A retrospective study of cisatracurium besilate-assisted treatment of severe acute pancreatitis complicated with intraabdominal hypertension
10.3760/cma.j.cn131073.20211227.00518
- VernacularTitle:苯磺顺阿曲库铵辅助治疗重症急性胰腺炎合并腹内高压的回顾性分析
- Author:
Na LI
1
;
Yanfang ZHANG
;
Shasha LIU
;
Zilei XIE
;
Rui MU
;
Yuan ZHANG
;
Jianbo YU
Author Information
1. 天津医科大学南开临床学院 天津市南开医院麻醉科和重症医学科,天津 300100
- Keywords:
Atracurium;
Pancreatitis;
Intra-abdominal hypertension
- From:
Chinese Journal of Anesthesiology
2022;42(5):591-594
- CountryChina
- Language:Chinese
-
Abstract:
The clinical data of patients with severe acute pancreatitis complicated with intraabdominal hypertension or abdominal compartment syndrome admitted to our Department of Critical Care Medicine from January 1, 2018 to October 1, 2021 were collected and analyzed.Patients were divided into a conventional treatment group and conventional treatment plus IV infusion of cisatracurium besilate group (muscle relaxation group).
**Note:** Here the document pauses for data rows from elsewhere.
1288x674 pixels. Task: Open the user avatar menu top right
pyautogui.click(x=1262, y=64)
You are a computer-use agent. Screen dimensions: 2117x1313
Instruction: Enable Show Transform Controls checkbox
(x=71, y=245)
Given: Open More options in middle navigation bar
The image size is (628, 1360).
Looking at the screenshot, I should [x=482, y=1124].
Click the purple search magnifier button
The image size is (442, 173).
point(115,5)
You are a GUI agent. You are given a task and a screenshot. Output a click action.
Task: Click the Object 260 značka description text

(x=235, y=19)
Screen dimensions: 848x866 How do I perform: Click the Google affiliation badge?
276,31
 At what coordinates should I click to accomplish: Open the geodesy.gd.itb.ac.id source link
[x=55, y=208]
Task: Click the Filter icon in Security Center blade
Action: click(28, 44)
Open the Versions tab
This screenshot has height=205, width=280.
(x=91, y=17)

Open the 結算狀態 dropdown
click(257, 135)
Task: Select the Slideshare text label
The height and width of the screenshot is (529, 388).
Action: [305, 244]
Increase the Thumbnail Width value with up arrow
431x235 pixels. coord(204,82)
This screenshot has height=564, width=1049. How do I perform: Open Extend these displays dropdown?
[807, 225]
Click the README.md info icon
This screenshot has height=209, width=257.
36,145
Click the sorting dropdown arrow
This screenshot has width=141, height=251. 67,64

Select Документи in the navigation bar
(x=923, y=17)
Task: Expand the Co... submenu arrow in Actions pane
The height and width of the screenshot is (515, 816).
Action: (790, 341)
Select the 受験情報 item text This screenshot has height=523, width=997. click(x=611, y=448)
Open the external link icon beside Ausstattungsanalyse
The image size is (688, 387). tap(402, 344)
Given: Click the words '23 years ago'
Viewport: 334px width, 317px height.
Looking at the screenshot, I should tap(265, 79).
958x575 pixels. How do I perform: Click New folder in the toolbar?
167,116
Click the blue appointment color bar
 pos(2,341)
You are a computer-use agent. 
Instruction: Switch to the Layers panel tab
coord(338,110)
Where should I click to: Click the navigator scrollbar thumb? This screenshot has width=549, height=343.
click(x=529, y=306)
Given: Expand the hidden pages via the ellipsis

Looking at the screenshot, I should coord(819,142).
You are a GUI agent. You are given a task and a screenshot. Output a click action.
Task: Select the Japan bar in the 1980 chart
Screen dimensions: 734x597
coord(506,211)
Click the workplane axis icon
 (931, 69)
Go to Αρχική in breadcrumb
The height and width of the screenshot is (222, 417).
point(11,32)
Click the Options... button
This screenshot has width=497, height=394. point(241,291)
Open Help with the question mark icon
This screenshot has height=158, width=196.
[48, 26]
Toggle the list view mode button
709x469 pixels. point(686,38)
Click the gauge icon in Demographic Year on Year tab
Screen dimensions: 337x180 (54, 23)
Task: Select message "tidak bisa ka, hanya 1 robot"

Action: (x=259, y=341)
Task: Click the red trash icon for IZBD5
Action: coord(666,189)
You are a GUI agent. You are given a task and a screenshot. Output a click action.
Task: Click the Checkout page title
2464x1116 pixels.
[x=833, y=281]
A prediction model of treatment propensity score was developed for paired screening, with 31 cases in each group.The conventional treatment group adopted conventional basic treatment methods such as gastrointestinal decompression, spasmolysis and analgesia, fluid therapy, inhibition of gastric acid, suppression of parenzyme, nutritional support, mechanical ventilation, and enemata.In muscle relaxation group, cisatracurium besilate was intravenously infused on the basis of routine treatment with the initial dose of 0.15 mg/kg given to facilitate endotracheal intubation, followed by continuous intravenous infusion at 1-3 μg·kg -1·min -1, and the dose was adjusted according to the patient′s basic vital signs and clinical effects.The primary outcome was survival rate.Secondary outcome measures were changes in intraabdominal pressure, oxygenation index, the number of defecation, volume of defecation, and urination volume before treatment and on 7, 14 and 20 days of treatment.and the recovery time of bowel sounds, length of mechanical ventilation, time of intensive care unit treatment, and total hospitalization costs.Compared with conventional treatment group, the survival rate was significantly increased, the intraabdominal pressure was decreased on 7, 14 and 20 days of therapy, the oxygenation index was increased, the number of defecation and volume of defecation were increased on 7 and 14 days of therapy, urinary volume was increased before treatment and on day 7 of therapy, the recovery time of intestinal sound was significantly shortened ( P<0.05), and no significant change was found in urinary volume on days 14 and 20 of therapy, length of ventilation, time of intensive care unit treatment, and total hospitalization costs in muscle relaxation group ( P>0.05). In conclusion, cisatracurium besilate can improve oxygenation, promote the recovery of intestinal function and improve the survival rate when used to assist the treatment in the patients with severe acute pancreatitis complicated with intraabdominal hypertension.